** Excerpt **
_ _ _ _ _ _ _

Of course, this is not restricted to the UK and inflation has risen in economies across the world, for example hitting 6.2% in the US last October.

 

As the Bank of England Chief Economist stated three months, ago “Inflation has been increasing rapidly for much of 2021 because of the strong economic recovery from the coronavirus crisis, surging energy prices and global supply chain disruption”.

Those of us who remember inflation and its consequences in the 1970s and 80s know that it is an economy and jobs killer, with devastating impacts on household budgets – and understand:

- that this must be tackled,

- that massive liquidity injections to power us through choppy waters will therefore no longer be available

- and that tighter fiscal policy normally follows, including further Central Bank interest hikes although this will also need both local and global responses to supply pressures.

Although UK inflation is expected to fall back later this year, it is not expected to drop to the Bank of England’s 2% target until 2023.

I note that the UK Chancellor had stated today that he understands the pressures people are facing and will continue to listen to people’s concerns, as he has done throughout the Pandemic, adding that the UK Government was already providing support worth £12 Billion this financial year and the next to help families cope.

He has already delivered over £407 billion of economic support since the pandemic began – now backed by a further £1 billion package for key sectors to mitigate the impacts of Omicron – and, is also delivering £4.2 billion of support to help with the cost of living:

  • keeping the Energy Price Cap in place
  • to protect consumers from the global spike in gas prices. delivering a £1,000 tax cut for working families by cutting the Universal Credit taper rate, worth £2.2 Billion in 2023,
  • increasing the National Living Wage to £9.50 an hour,
  • freezing duty rates on fuel and alcohol to help with the cost of living
  • he enabled the Welsh Government to launch its Household Support Fund by contributing £25 million towards this from its half Billion pound fund to help Households in need to buy essential items.

 

Regrettably, people in Wales are particularly exposed.

In 4 months’ time, Labour will have been running Wales for a quarter of a century.

The December 2018 Joseph Rowntree report on UK poverty stated that ‘of the four countries of the UK, Wales has consistently had the highest poverty rate for the past 20 years’.

Last November’s Joseph Rowntree Foundation ‘Poverty in Wales’ stated that ‘Wales has lower pay for people in every sector than the rest of the UK’ and that ‘even before Coronavirus almost a quarter of people in Wales were in Poverty’.

Research carried out for the UK End Child Poverty Coalition published last May found that Wales had the worst child poverty rate of all the UK nations.

 

AND Official statistics show that successive Labour Welsh Governments have failed to close the gap between the richest and poorest parts of Wales – and between Wales and the rest of the UK – despite having  spent billions entrusted to them to tackle this on top-down programmes which did not do so.

Had they done so, of course, they would have disqualified themselves from further funding.

Even yesterday, they were talking as if this funding was not only ever intended to be temporary.

Despite criticising other Bodies which invest temporary funding in ongoing revenue costs, they have done the same.

As the UK Chancellor has also said “The best way to help people to get on in life, and raise living standards across the UK, is to help people into work and to progress once in work”.

But the Welsh Government’s ongoing, reactionary and regressive rhetoric conceals the fact that the equality and social aspects of cost-of-living pressures are inextricably linked to the economy.

 

A Welsh Government action plan should not only include steps to help vulnerable households facing higher costs, especially when the Energy Price Cap is lifted, but also detail how it will at last work hand in hand with business, to create the conditions for a high wage, high skilled economy, and how it will at last develop a systemic, community-led strategy for tackling deprivation and promoting social justice.

_ _ _ _ _ _ _

** Data for review **
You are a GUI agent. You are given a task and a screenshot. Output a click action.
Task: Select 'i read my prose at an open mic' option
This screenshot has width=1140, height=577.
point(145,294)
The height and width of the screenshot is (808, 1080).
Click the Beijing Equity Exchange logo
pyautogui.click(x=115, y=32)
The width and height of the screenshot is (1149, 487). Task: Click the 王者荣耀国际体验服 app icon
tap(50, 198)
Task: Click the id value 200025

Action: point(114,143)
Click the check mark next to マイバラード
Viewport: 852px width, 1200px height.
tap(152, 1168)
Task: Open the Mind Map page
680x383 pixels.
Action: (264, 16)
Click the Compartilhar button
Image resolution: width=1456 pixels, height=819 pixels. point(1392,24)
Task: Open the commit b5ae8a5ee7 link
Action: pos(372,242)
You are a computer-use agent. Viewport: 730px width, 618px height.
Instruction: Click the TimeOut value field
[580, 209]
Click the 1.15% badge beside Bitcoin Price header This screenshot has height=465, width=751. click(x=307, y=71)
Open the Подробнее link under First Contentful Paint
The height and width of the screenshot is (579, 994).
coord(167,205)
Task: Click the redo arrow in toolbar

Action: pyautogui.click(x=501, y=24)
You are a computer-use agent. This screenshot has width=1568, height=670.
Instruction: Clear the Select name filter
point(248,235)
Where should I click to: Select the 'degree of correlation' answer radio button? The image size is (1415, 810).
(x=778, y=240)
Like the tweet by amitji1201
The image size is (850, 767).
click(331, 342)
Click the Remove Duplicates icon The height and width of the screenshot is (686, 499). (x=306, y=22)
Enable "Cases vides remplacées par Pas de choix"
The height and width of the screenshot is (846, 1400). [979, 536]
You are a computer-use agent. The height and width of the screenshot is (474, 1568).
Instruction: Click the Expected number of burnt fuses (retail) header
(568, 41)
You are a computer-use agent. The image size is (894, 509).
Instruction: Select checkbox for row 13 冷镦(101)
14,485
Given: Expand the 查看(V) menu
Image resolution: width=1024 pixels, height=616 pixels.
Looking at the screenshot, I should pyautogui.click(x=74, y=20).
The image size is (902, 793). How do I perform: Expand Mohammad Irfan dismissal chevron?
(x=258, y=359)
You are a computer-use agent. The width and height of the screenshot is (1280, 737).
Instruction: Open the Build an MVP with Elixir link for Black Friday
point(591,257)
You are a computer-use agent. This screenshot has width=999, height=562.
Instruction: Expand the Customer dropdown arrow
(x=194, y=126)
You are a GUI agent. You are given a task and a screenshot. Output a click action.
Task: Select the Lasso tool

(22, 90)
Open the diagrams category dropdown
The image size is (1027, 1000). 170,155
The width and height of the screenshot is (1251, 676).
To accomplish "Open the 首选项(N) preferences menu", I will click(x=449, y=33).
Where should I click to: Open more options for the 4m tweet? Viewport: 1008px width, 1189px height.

_ _ _ _ _ _ _

** What you have to do **
Which sources does the cost-of-living text cite on poverty in Wales? List each one. The lines play no part in what is asked here.

** Problem solution **
- The December 2018 Joseph Rowntree report on UK poverty
- Last November's Joseph Rowntree Foundation 'Poverty in Wales'
- Research carried out for the UK End Child Poverty Coalition, published last May